Search papers, labs, and topics across Lattice.
This paper analyzes multilingual routing dynamics in Mixture-of-Experts (MoE) models during continual pre-training, revealing that language specialization concentrates in the final layers while earlier layers exhibit diffused, language-agnostic routing. They find that token-level vocabulary overlap influences language routing patterns. Based on these insights, they propose a parameter-efficient adaptation strategy that selectively updates language-specific and shared experts in the final MoE layers, achieving competitive performance on MultiBLiMP and Belebele with minimal parameter updates.
Language specialization in multilingual MoEs happens mostly in the final layers, suggesting a surprisingly simple recipe for parameter-efficient adaptation.

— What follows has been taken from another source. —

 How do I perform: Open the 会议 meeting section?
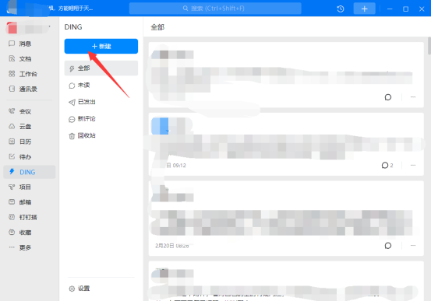(19, 111)
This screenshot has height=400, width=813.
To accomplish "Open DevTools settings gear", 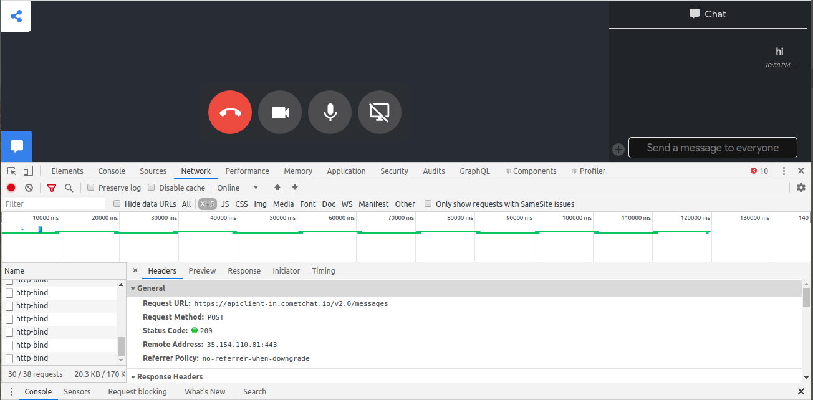I will click(x=801, y=188).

Mixture-of-Experts (MoE) models are widely used to scale language models, yet their expert routing behavior and adaptation in a multilingual setting remain underexplored. In this work, we study multilingual routing dynamics during continual pre-training of an English-centric MoE model on a multilingual corpus, analyzing how expert usage varies across languages. We find that continual multilingual pre-training leads to diffused, language-agnostic routing in early and middle layers, with language specialization primarily emerging in the final layers. We also show that token-level vocabulary overlap between languages plays an important role in how languages are routed. Motivated by these findings, we propose a parameter-efficient adaptation strategy that updates language-specific and shared experts in the final MoE layers. Experiments on MultiBLiMP and Belebele show that our method achieves a strong performance-efficiency trade-off, attaining competitive performance relative to fine-tuning complete final layers, while updating less than 2% of the parameters. Overall, our findings provide insights into where and how language specialization emerges in MoEs during continual pre-training and provide practical insights for low-resource multilingual adaptation. Our code is available at https://github.com/aditi184/moe-routing-adaptation.